Set out each line from the following listing that includes the word "pencil".
***
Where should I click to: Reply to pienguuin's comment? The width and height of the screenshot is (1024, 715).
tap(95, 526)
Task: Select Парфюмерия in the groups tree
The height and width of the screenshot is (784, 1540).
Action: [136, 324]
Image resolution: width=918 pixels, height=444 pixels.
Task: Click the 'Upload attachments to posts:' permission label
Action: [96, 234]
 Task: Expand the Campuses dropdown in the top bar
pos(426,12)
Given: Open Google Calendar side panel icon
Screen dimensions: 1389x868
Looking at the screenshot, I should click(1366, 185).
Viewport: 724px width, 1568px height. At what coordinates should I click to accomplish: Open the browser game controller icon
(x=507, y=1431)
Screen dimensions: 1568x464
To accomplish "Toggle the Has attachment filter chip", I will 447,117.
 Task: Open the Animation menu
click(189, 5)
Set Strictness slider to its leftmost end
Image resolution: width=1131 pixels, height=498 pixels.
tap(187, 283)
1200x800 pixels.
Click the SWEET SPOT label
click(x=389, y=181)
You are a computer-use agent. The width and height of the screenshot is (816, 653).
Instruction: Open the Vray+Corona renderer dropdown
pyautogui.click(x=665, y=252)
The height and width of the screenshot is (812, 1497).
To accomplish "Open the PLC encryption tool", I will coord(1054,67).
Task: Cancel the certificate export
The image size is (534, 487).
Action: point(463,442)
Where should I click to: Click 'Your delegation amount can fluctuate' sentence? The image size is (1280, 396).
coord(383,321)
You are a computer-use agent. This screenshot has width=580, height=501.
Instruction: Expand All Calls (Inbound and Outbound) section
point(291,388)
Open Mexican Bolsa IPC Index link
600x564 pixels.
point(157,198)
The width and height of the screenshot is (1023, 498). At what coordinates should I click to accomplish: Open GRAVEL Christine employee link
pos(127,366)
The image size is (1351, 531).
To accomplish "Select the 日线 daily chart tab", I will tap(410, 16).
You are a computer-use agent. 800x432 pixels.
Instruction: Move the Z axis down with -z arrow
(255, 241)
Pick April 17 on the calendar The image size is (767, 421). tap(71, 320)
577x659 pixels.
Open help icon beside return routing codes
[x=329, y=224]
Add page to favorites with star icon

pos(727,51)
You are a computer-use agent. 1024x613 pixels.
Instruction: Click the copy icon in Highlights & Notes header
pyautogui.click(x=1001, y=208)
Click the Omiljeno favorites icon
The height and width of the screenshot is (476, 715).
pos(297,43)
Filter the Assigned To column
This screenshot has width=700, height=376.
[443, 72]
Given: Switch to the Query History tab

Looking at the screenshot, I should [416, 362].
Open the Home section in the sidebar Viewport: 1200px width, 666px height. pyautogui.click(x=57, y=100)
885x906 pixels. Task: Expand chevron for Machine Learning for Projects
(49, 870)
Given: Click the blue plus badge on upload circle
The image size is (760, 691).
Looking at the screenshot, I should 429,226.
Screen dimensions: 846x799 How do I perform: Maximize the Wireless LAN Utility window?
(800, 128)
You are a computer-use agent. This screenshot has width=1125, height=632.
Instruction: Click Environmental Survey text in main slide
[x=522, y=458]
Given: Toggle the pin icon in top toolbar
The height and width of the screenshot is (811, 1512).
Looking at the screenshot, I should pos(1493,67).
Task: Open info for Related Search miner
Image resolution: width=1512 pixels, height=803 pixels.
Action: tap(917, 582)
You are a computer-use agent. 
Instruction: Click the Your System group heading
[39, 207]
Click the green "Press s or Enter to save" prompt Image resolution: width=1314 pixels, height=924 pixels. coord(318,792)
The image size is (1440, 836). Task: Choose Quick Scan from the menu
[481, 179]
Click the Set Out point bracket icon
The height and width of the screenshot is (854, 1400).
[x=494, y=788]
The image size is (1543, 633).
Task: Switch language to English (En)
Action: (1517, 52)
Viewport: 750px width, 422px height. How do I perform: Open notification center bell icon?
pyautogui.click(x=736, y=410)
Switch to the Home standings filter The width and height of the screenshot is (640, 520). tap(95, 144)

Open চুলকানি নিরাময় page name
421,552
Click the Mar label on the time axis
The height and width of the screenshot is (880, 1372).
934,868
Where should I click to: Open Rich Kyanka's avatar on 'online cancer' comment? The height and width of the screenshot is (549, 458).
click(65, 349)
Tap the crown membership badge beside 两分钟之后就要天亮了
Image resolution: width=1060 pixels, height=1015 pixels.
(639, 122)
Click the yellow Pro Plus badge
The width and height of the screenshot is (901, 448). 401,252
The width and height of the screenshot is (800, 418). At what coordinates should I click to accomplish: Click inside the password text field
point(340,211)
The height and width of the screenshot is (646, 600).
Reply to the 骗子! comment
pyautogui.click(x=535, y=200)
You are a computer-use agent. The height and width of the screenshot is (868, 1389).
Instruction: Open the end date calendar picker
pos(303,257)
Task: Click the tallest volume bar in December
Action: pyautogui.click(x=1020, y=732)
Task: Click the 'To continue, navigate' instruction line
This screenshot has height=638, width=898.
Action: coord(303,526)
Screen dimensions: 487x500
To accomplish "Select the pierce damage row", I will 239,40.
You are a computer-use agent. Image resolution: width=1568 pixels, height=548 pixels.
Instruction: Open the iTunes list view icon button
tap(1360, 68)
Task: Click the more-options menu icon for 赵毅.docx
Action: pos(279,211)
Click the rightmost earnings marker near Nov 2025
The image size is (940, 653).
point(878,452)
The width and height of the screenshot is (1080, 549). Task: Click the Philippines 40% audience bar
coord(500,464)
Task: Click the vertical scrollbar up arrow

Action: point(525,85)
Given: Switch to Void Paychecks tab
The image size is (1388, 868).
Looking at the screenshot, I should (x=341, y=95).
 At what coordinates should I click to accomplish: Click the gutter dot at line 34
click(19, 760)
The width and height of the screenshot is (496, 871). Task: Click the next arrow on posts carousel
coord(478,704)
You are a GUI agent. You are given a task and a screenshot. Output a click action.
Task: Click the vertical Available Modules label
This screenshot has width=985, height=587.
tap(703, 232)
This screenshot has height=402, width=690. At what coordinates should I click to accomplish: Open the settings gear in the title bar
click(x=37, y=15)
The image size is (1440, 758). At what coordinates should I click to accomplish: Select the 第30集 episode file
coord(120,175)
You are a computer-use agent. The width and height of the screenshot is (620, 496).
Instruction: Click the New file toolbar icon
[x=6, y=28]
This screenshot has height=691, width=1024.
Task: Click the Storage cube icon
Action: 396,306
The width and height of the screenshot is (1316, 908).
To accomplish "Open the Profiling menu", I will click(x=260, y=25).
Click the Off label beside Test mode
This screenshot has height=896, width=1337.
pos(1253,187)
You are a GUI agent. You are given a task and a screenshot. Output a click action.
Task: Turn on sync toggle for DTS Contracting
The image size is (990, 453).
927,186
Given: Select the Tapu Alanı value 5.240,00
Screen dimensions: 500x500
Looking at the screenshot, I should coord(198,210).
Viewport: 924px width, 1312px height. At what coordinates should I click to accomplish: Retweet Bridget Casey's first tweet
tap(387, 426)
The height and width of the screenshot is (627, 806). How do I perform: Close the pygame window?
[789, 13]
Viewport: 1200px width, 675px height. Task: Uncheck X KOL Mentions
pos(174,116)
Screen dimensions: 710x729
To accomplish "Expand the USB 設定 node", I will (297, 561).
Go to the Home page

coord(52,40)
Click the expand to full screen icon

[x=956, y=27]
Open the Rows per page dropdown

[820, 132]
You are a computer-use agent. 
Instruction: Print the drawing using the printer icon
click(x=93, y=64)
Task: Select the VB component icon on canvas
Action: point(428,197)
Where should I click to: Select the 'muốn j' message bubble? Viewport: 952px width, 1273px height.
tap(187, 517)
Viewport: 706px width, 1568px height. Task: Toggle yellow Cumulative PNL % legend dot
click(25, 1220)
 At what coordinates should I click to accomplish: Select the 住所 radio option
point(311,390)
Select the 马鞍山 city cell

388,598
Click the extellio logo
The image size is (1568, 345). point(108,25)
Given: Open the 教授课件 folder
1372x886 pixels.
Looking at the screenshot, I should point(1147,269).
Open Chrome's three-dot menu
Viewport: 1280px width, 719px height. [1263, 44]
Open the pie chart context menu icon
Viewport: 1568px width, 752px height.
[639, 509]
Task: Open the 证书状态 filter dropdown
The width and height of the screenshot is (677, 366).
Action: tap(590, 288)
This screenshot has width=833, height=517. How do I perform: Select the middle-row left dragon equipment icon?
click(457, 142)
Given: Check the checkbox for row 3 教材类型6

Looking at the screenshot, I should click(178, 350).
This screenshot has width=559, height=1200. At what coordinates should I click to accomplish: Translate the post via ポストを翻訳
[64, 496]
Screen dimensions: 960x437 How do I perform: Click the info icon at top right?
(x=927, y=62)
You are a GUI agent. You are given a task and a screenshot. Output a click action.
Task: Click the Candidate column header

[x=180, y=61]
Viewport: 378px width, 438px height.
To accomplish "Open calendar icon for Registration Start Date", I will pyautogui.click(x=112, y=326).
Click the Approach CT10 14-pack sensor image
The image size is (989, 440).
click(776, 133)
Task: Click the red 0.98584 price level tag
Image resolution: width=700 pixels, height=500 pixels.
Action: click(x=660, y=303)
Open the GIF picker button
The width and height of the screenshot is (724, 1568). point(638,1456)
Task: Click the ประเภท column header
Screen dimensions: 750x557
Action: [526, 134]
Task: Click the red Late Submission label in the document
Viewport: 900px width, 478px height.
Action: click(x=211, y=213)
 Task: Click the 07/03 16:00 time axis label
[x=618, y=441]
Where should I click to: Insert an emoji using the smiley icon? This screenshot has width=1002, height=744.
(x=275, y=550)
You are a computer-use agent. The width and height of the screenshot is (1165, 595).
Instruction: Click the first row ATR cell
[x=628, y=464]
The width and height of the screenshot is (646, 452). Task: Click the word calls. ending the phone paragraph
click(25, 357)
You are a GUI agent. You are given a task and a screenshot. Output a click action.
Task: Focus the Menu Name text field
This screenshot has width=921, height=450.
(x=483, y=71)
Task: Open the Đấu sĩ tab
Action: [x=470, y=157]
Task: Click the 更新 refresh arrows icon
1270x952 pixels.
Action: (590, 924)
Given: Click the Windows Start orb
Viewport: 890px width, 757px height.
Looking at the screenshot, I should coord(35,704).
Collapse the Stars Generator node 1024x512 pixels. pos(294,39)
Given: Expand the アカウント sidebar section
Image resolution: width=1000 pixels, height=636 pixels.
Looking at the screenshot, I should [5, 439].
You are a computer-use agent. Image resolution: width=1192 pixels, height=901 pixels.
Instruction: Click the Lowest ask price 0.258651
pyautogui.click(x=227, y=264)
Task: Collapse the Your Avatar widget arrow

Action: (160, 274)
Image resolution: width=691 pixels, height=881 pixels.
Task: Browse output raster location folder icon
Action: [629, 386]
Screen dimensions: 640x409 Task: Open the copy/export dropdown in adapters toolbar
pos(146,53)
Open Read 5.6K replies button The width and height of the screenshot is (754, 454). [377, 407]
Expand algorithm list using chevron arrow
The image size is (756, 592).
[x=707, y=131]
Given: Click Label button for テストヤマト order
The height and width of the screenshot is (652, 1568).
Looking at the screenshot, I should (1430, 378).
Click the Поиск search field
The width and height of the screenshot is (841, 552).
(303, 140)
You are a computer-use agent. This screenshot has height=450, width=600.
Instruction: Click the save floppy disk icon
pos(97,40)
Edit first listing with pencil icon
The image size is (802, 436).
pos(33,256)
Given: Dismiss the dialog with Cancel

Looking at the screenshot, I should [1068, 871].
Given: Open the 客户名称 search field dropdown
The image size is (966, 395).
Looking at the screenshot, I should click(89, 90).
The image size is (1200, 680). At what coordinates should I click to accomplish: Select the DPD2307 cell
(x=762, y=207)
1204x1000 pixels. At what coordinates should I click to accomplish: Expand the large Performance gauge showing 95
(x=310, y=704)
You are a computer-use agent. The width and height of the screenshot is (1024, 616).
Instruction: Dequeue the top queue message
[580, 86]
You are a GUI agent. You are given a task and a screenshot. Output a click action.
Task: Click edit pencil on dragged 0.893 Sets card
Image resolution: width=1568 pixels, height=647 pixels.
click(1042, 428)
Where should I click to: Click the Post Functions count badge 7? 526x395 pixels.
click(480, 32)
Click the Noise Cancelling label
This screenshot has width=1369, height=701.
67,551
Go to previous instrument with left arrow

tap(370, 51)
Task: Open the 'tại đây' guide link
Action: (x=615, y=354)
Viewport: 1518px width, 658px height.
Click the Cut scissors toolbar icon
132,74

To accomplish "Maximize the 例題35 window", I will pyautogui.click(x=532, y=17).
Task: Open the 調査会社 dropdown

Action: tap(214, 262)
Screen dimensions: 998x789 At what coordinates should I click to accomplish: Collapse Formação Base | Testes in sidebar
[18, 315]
***
- _RESPONSE BELOW_:
Edit first listing with pencil icon
Task: Click edit pencil on dragged 0.893 Sets card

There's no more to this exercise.